### Exercise
Omit all pictures. Reproduce exactly the lines from the first line of the records below through the line with "This screenshot has height=1337, width=2400.".

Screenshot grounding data
>>>
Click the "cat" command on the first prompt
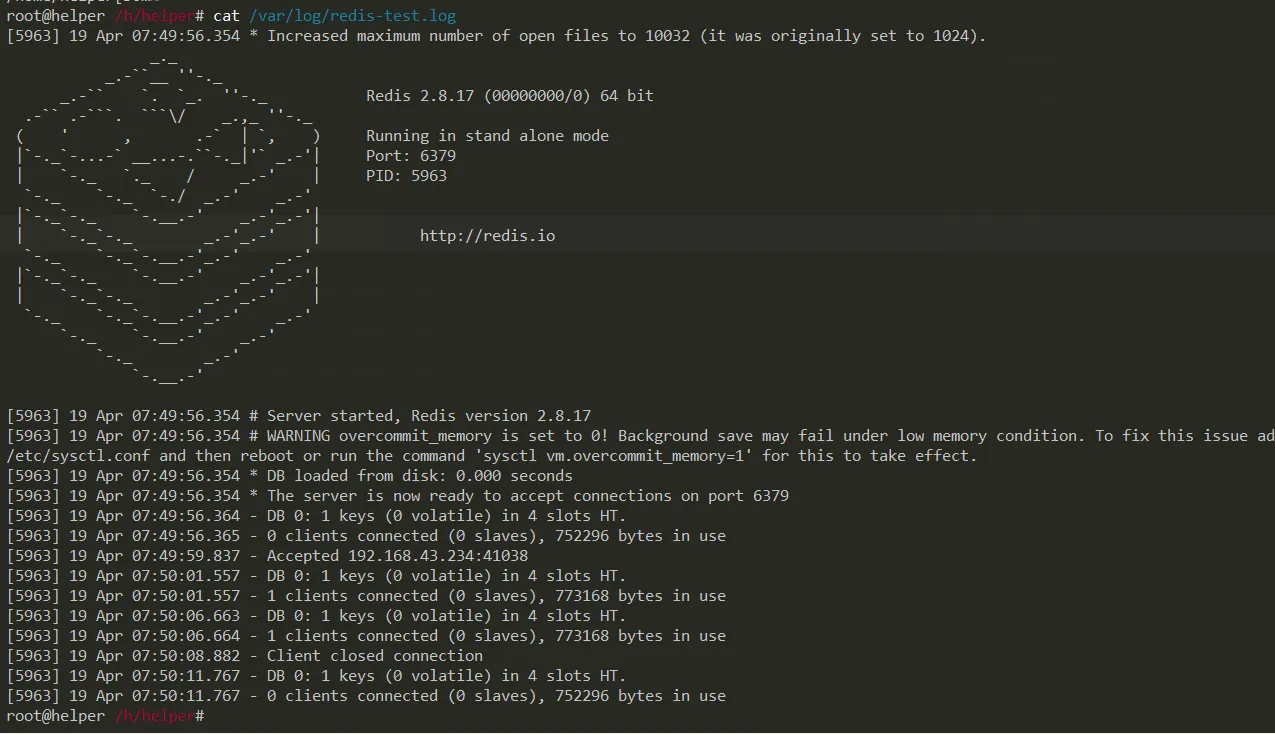Viewport: 1275px width, 735px height. [226, 16]
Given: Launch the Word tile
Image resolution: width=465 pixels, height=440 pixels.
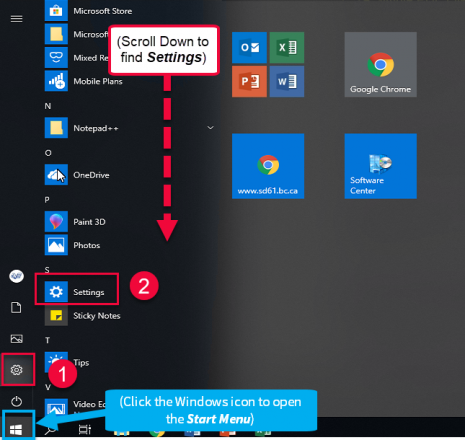Looking at the screenshot, I should click(x=287, y=81).
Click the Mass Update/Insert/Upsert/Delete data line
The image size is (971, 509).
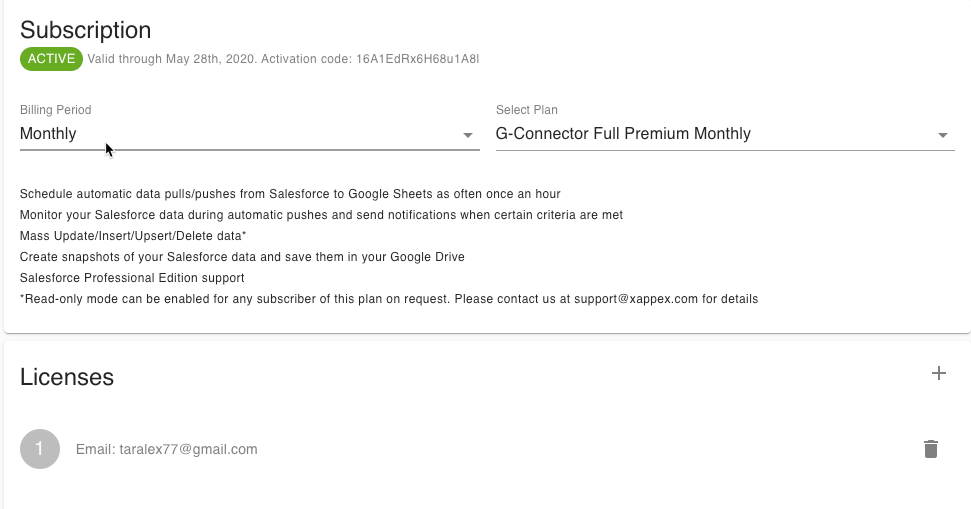click(133, 236)
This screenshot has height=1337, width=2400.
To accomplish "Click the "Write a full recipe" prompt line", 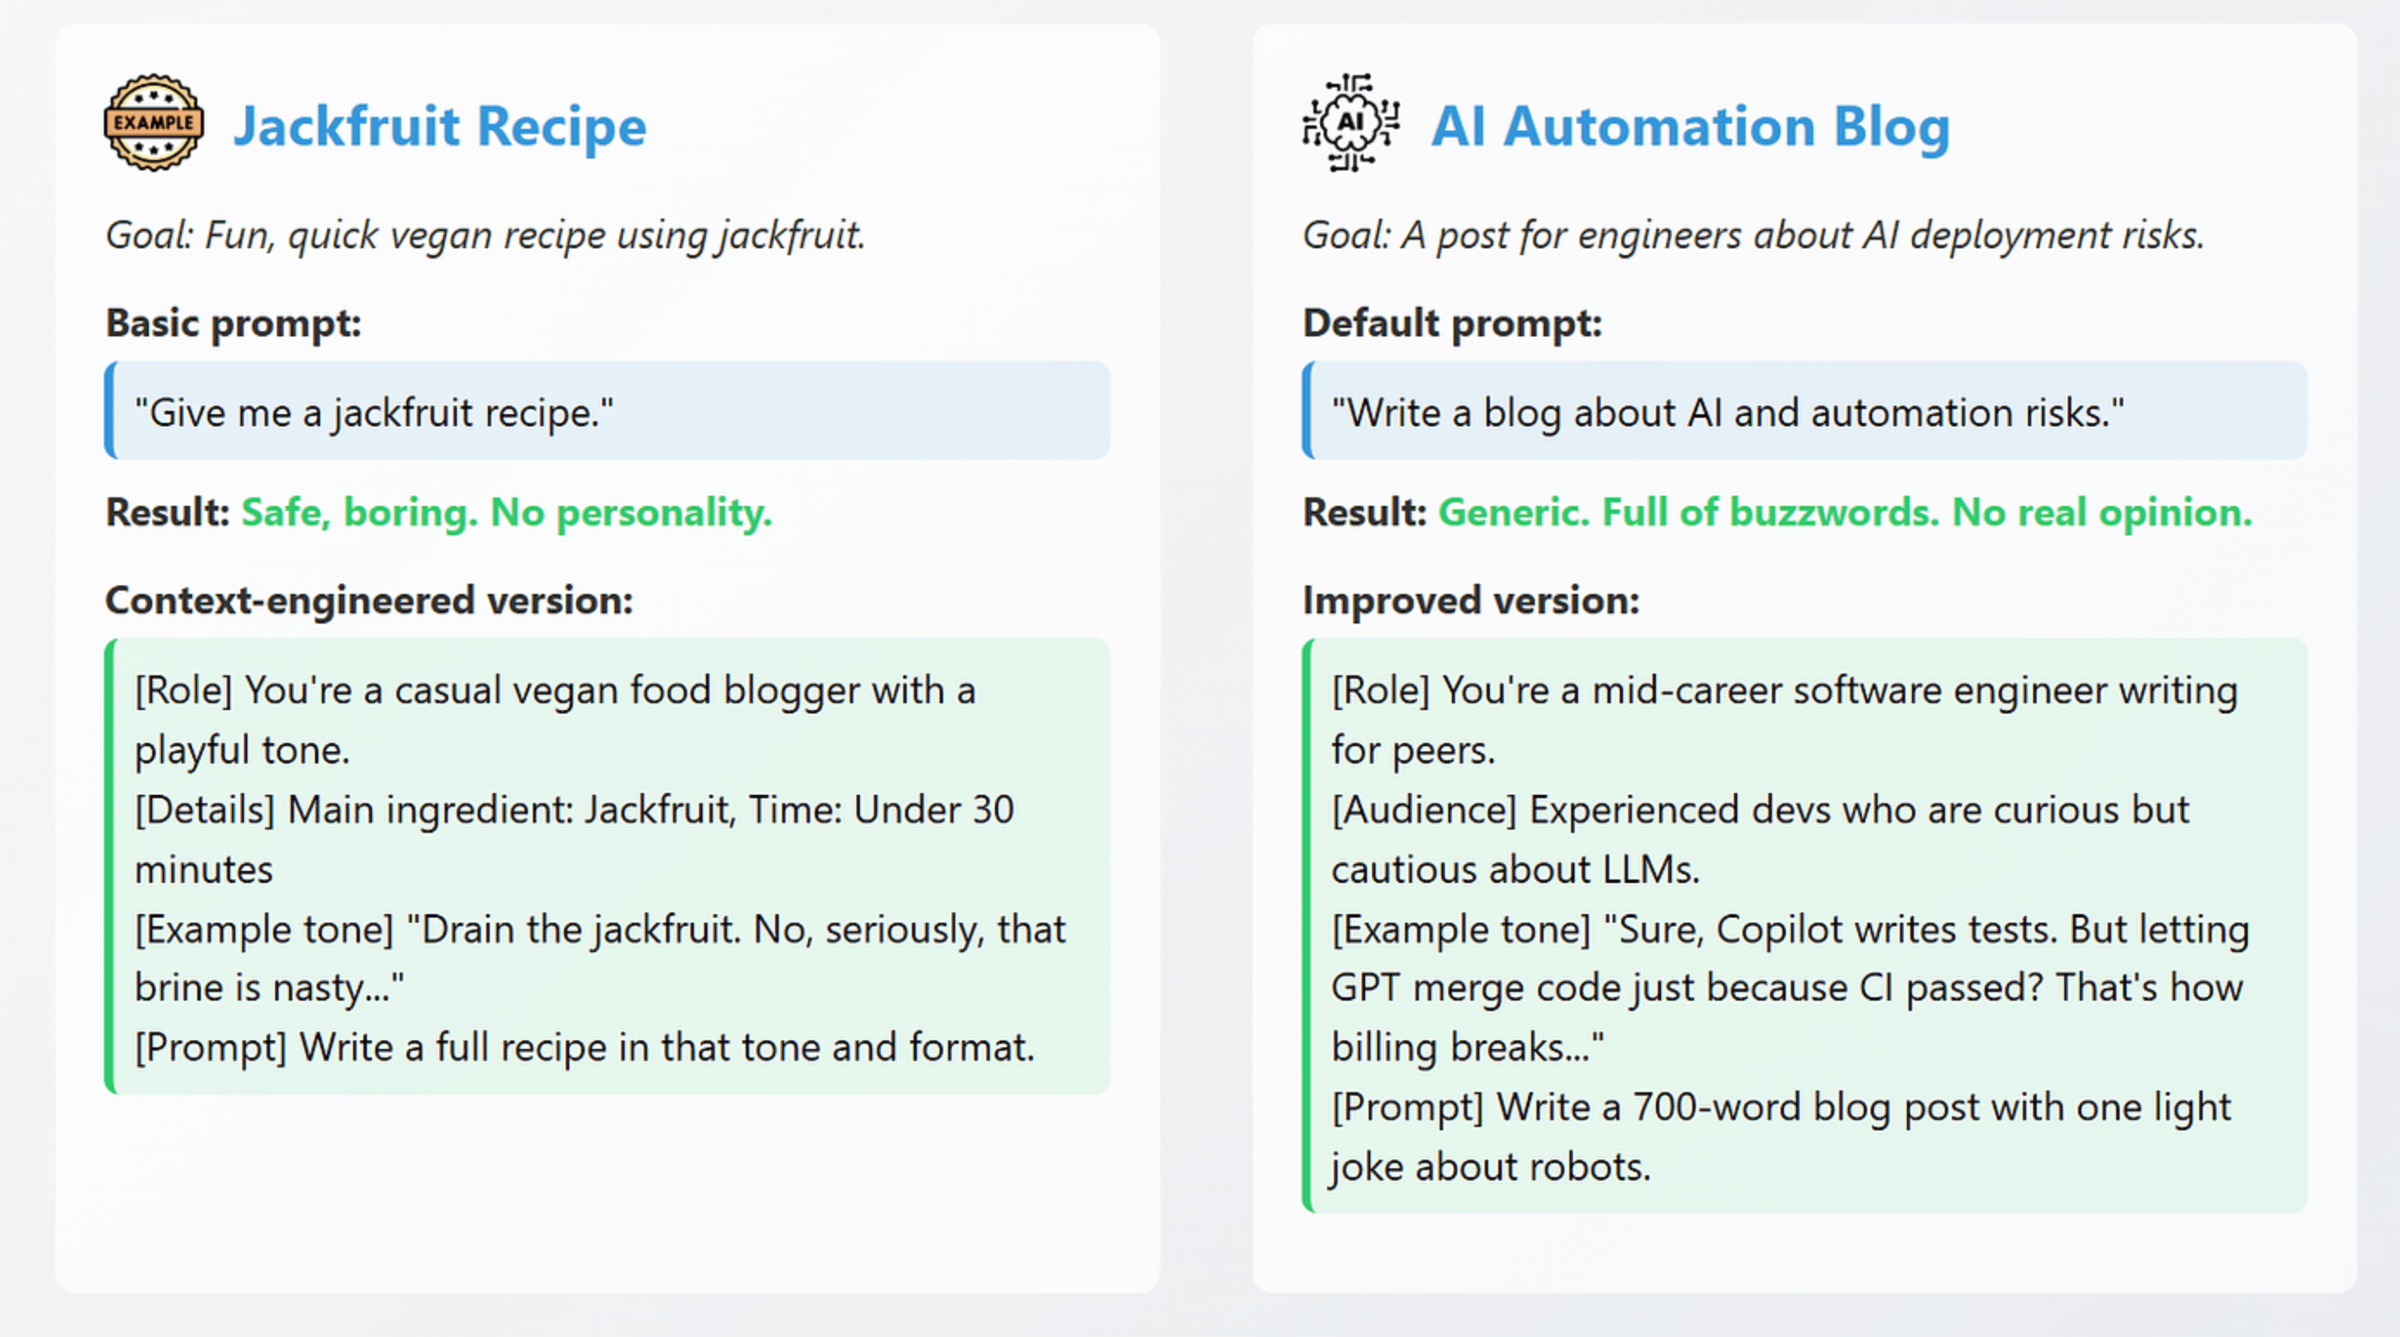I will 585,1047.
<<<
### Expected output
Click the "cat" command on the first prompt
Viewport: 1275px width, 735px height. [226, 16]
Given: Launch the Word tile
Image resolution: width=465 pixels, height=440 pixels.
Looking at the screenshot, I should click(x=287, y=81).
Click the Mass Update/Insert/Upsert/Delete data line
The image size is (971, 509).
click(133, 236)
This screenshot has height=1337, width=2400.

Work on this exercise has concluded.